It’s been a weird old year for Raheem Sterling. Last summer he and his agent managed to wangle a big move to a team that, back then, looked an awful lot like the best in the country, a process that didn’t make either man particularly popular. Having signed for Manchester City, he started out rather well, forming one quarter of an attacking foursome that looked like it would reduce defences across the country to limp-kneed wetties who’d be crying for mummy by the end of 90 minutes.
And then it all started to go a bit…nothingy. A drop off in form that mirrored the team as a whole, followed by a couple of injuries and he found himself on the bench by March (probably only lasting that long because of ailments elsewhere in the squad) and completed 90 minutes only once in the last ten weeks of the season. The general summary of his first season at City would seem to hover somewhere between ‘not terrible’ and ‘not much good either.’
That obviously hasn’t stopped him from getting the sort of abuse more associated with Daphne & Celeste at the 2000 Reading festival, when the oiled up moshers in the crowd encouraged the novelty pop duo to withdraw from the stage via the medium of bottles of piss – a high point for humanity, that one. Sterling has received – as the kids and ex-professional footballers will have it – ‘pelters’ from all quarters: from certain rather impatient sections of the City support for his increasingly lax performances on the pitch, and from fans of opposing teams who have booed him for the heinous sins of wanting to further his career and earn more money, and going about achieving both in a rather robust way. Obviously he wasn’t going to be popular at Anfield, but as to why fans of, among others, West Brom, Norwich and – get this – Everton have felt the need to boo him…well, make your own mind up as to why that would be.
Sterling might even consider himself slightly lucky to be in the England squad at all: the presence of Marcus Rashford and Daniel Sturridge meant one midfielder was going to get the chop, and plenty seemed keen to get Andros ‘The Farmfoods Arjen Robben’ Townsend onto the plane, on the back of a few half-decent performances for Newcastle. But in the squad he is, and you know what – Sterling might just turn out to be a pretty important player for Mr Roy’s merry boys.
The form worm certainly seems to have turned, or at least is starting to: he played well against the admittedly modest Australia, while he spruced things up and set up the winner versus Portugal last week. Sterling might not start against Russia in Marseille, but as a potentially game-changing substitute – now there’s a thought to get you tingling.
To have a man with Sterling’s pace available for the remaining 20 minutes of a game with tired, tension and cramp-filled legs strewn about the pitch could be handy, to say the least, but of course it’s no good being quick unless you can actually do something with that speed.
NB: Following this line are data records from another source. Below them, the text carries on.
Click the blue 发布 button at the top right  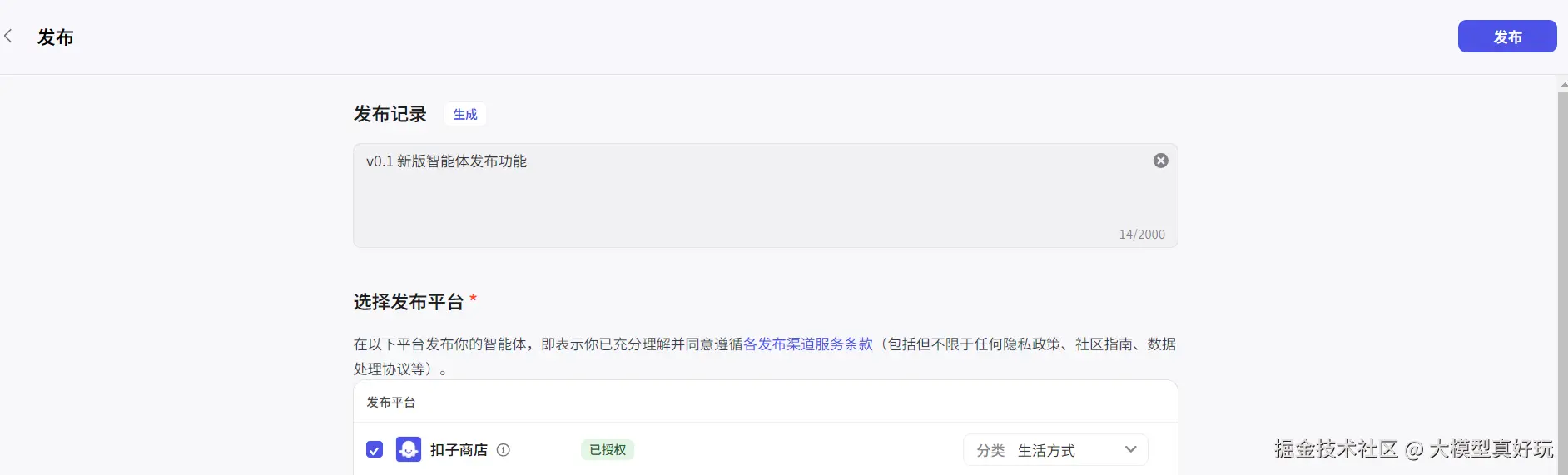click(1507, 37)
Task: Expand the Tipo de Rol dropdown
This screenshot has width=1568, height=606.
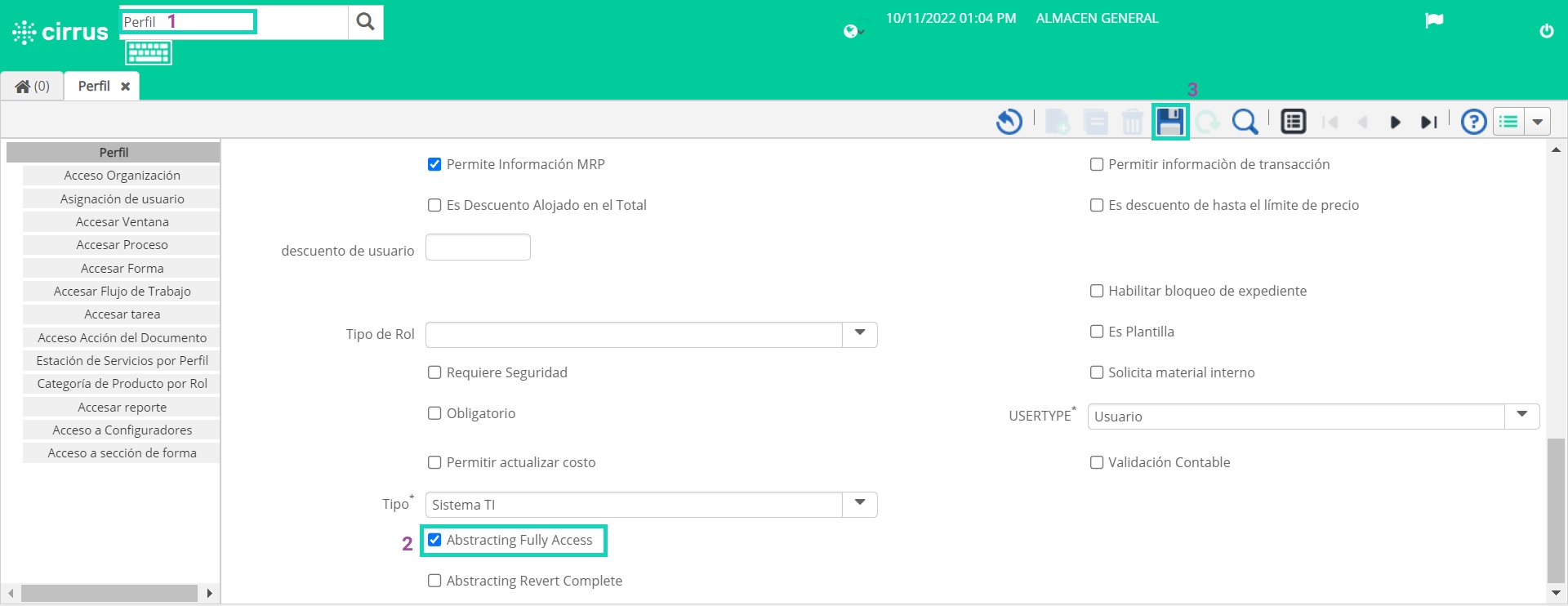Action: [x=859, y=334]
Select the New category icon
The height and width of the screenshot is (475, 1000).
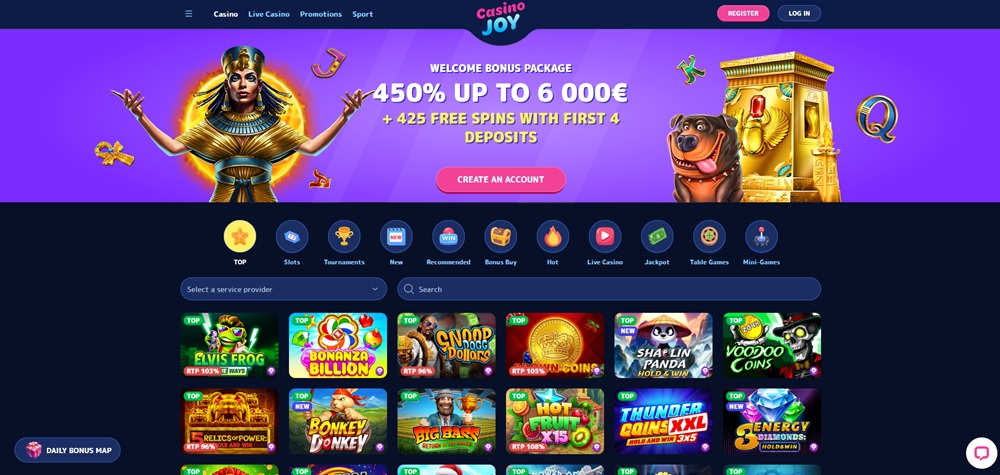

This has been an issue over the season, but it’s worth considering why that might be. Sterling’s confidence has clearly been low, possibly because of the assorted barracking from the stands, which could explain his apparent reluctance to run at defenders as he should have done. Plus, City as a team weren’t exactly producing rip-roaring football, and when the ten blokes around you (as well as the one on the touchline) look like they’re all under the influence of Mogadon, the chances are your performance isn’t going to be tip-top either. Obviously it would have been lovely if Sterling had been better, but his disappointing showings have at least been in context.
It certainly sounds like he’s happier playing for England and Roy Hodgson than City and Manuel Pellegrini. “It’s really positive when the manager tells you every time you get the ball that he wants you to go forward,” he said recently, of life with the national team. “It’s really good. In every training session, if I don’t go forward then the manager has a real dig at me. That’s something I’m relishing and something I enjoy. When someone really pushes you to want to go forward and play. I’m most definitely enjoying my football.”
That isn’t necessarily a DIG or a SLAM or, most heinously. a BLAST at Pellegrini, but it’s notable that he felt the need to explain why he’s having a bit of fun now. Over the last season he’s had to deal with justifying both his career decision and his transfer fee, and adapt to a new team with loftier expectations and standards; most decidedly not fun, you’d imagine. That isn’t present with England (for him at least), and the pressure is basically off Sterling for the European Championship. After a relatively poor season few are expecting big things from him, and the attention is on other members of the squad. Rashford et al might have to take the bullet this time.
All of which could mean a low-key big summer for Sterling. At least he can be pretty sure he won’t be booed.